Parallel Extensions June CTP

Either my timing is great or it’s lousy – you decide. Yesterday I posted about parallelising Conway’s Life – and today the new CTP for the Parallel Extensions library comes out! The bad news is that it meant I had to run all the tests again… the good news is that it means we can see whether or not the team’s work over the last 6 months has paid off.

Breaking change

The only breaking change I’ve seen is that AsParallel() no longer takes a ParallelQueryOptions parameter – instead, you call AsOrdered() on the value returned from AsParallel(). It was an easy change to make, and worked first time. There may well be plenty of other breaking API changes which are more significant, of course – I’m hardly using any of it.

Benchmark comparisons

One of the nice things about having the previous blog entries is that I can easily compare the results of how things were then with how they are now. Here are the test results for the areas of the previous blog posts which used Parallel Extensions. For the Game of Life, I haven’t included the results with the rendering for the fast version, as they’re still bound by rendering (unsurprisingly).

Mandelbrot set

(Original post)

Results are in milliseconds taken to plot the whole image, so less is better. (x;y) values mean “Width=x, MaxIterations=y.”

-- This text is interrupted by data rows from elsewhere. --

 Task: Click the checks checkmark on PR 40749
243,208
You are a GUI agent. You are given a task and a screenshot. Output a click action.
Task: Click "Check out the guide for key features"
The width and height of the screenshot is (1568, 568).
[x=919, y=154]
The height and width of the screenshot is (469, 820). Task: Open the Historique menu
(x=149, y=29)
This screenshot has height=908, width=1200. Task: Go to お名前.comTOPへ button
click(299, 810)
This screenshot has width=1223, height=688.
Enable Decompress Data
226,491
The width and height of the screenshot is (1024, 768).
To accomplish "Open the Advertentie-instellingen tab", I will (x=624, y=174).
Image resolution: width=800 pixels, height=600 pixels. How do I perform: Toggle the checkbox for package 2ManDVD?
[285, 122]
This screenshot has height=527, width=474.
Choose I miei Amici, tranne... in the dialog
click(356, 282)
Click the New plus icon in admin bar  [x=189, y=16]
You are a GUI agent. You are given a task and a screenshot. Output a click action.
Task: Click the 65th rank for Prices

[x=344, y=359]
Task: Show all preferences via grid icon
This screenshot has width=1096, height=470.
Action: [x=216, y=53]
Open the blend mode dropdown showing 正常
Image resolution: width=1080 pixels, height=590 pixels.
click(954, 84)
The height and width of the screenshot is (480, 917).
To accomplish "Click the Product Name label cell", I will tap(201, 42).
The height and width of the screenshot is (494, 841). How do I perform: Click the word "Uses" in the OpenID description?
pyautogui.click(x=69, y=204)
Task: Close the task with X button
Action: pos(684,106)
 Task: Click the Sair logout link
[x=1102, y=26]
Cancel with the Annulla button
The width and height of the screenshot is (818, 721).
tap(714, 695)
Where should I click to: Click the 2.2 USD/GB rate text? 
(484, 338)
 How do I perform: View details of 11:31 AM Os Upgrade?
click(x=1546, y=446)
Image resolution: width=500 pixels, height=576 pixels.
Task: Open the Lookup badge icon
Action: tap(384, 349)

Description December CTP June CTP
ParallelForLoop (1200;200) 376 380
ParallelForLoop (3000;200) 2361 2394
ParallelForLoop (1200;800) 1292 1297
ParallelLinqRowByRowInPlace (1200;200) 378 393
ParallelLinqRowByRowInPlace (3000;200) 2347 2440
ParallelLinqRowByRowInPlace (1200;800) 1295 1939
ParallelLinqRowByRowWithCopy (1200;200) 382 411
ParallelLinqRowByRowWithCopy (3000;200) 2376 2484
ParallelLinqRowByRowWithCopy (1200;800) 1288 1401
ParallelLinqWithGenerator (1200;200) 4782 4868
ParallelLinqWithGenerator (3000;200) 29752 31366
ParallelLinqWithGenerator (1200;800) 16626 16855
ParallelLinqWithSequenceOfPoints (1200;200) 549 533
ParallelLinqWithSequenceOfPoints (3000;200) 3413 3290
ParallelLinqWithSequenceOfPoints (1200;800) 1462 1460
UnorderedParalleLinqInPlace (1200;200) 422 440
UnorderedParalleLinqInPlace (3000;200) 2586 2775
UnorderedParalleLinqInPlace (1200;800) 1317 1475
UnorderedParallelLinqInPlaceWithDelegate (1200;200) 509 514
UnorderedParallelLinqInPlaceWithDelegate (3000;200) 3093 3134
UnorderedParallelLinqInPlaceWithDelegate (1200;800) 1392 1571
UnorderedParallelLinqInPlaceWithGenerator (1200;200) 5046 5511
UnorderedParallelLinqInPlaceWithGenerator (3000;200) 31657 30258
UnorderedParallelLinqInPlaceWithGenerator (1200;800) 17026 19517
UnorderedParallelLinqSimple (1200;200) 556 595
UnorderedParallelLinqSimple (3000;200) 3449 3700
UnorderedParallelLinqSimple (1200;800) 1448 1506
UnorderedParalelLinqWithStruct (1200;200) 511 534
UnorderedParalelLinqWithStruct (3000;200) 3227 3154
UnorderedParalelLinqWithStruct (1200;800) 1427 1445

A mixed bag, but overall it looks to me like the June CTP was slightly worse than the older one. Of course, that’s assuming that everything else on my computer is the same as it was a couple of weeks ago, etc. I’m not going to claim it’s a perfect benchmark by any means. Anyway, can it do any better with the Game of Life?

Game of Life

(Original post)

Results are in frames per second, so more is better.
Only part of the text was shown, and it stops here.